A espécie rara e difícil de encontrar (Polyommatus atlantica), nativa das montanhas do Norte da África, pode ter até 229 pares por célula.
O que significa ter 229 pares de cromossomos
Para comparar, a maioria das outras borboletas apresenta 31 ou 32 pares. Nós, seres humanos, temos 23 pares no núcleo de cada uma das nossas células.
Algumas plantas ultrapassam a Atlas blue em contagem total, como a samambaia-língua-de-cobra (Ophioglossum reticulatum), com 720 cromossomos por célula. A diferença é que essas plantas podem carregar até dez conjuntos de DNA - já a Atlas blue possui apenas dois.
Por que a borboleta Atlas blue (Polyommatus atlantica) intriga os cientistas
"Quando começamos a tentar entender a evolução nas borboletas, sabíamos que precisávamos sequenciar a borboleta Atlas blue mais extrema e um tanto misteriosa", diz a primeira autora Charlotte Wright, bióloga evolucionista do Wellcome Sanger Institute, no Reino Unido.
Esse exemplar elusivo é um caso extremo de evolução cromossômica que os pesquisadores querem compreender melhor. Os portadores dos genes em cada célula são excepcionalmente pequenos, mesmo para uma borboleta.
Wright e seus colegas suspeitam que, no intervalo relativamente "rápido" de três milhões de anos, os autossomos (cromossomos não sexuais) da espécie tenham se fragmentado de maneira profunda.

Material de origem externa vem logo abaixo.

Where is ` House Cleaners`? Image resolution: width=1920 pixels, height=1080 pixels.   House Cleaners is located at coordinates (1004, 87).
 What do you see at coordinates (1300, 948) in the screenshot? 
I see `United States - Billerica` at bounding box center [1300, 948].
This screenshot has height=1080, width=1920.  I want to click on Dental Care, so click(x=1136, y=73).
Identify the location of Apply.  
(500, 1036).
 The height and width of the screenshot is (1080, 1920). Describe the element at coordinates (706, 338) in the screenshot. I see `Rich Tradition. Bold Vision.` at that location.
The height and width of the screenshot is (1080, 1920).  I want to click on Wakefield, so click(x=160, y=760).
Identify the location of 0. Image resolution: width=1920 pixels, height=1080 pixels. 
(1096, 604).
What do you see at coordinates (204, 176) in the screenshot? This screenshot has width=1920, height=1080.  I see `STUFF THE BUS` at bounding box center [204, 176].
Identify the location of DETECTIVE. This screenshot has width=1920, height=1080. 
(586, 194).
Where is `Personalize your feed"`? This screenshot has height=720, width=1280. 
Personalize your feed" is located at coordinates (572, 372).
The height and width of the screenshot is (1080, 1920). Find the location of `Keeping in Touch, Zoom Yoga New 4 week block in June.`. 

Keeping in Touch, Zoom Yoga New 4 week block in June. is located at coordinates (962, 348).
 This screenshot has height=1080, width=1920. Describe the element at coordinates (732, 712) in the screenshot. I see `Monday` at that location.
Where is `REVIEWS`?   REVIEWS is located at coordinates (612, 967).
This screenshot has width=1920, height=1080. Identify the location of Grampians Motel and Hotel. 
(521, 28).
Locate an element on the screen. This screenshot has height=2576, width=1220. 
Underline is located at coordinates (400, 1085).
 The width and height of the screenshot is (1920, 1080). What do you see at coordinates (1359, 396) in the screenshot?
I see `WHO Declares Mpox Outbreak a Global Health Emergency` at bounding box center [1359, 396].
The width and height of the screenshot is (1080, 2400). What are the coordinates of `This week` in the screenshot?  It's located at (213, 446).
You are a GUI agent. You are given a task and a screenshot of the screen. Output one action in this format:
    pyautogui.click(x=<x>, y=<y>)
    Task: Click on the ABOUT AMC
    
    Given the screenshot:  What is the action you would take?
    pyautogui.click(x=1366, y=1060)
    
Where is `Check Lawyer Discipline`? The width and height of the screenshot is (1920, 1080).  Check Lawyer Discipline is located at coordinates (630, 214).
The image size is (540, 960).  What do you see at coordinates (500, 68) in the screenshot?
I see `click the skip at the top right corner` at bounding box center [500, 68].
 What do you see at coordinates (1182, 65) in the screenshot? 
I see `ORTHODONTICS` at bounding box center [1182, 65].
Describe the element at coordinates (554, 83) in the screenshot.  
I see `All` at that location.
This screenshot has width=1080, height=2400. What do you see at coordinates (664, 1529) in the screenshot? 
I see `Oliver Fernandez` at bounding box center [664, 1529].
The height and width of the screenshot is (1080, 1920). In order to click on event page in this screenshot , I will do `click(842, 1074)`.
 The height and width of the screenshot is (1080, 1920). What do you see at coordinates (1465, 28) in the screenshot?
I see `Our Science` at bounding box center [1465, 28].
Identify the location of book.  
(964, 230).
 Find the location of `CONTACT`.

Ao longo de centenas de eventos de "divisão", os cerca de 24 cromossomos ancestrais originais se multiplicaram até chegar a 229. As quebras teriam ocorrido em pontos em que o DNA estava menos firmemente enrolado e, portanto, mais fácil de separar.
Fragmentação cromossômica e possíveis limites evolutivos
Alterações cromossômicas desse tipo, em geral, são vistas como prejudiciais à vida, mas a borboleta Atlas blue sobreviveu por milhões de anos.
Ainda assim, os cromossomos sexuais resistiram em grande parte à fragmentação, o que indica a existência de um limite evolutivo.
"A fragmentação de cromossomos já foi observada em outras espécies de borboletas, mas não nesse nível, o que sugere que há razões importantes por trás desse processo e que agora podemos começar a explorá-las", afirma o biólogo evolucionista Roger Vila, do Instituto de Biologia Evolutiva da Espanha. Vila liderou a equipe que coletou espécimes selvagens para o estudo genético.
"A reorganização de cromossomos também é observada em células humanas de câncer", acrescenta o genômico Mark Blaxter, do Wellcome Sanger, "e entender esse processo na borboleta Atlas blue pode ajudar a encontrar formas de limitar ou interromper isso em células cancerígenas no futuro".
O estudo foi publicado na Current Biology.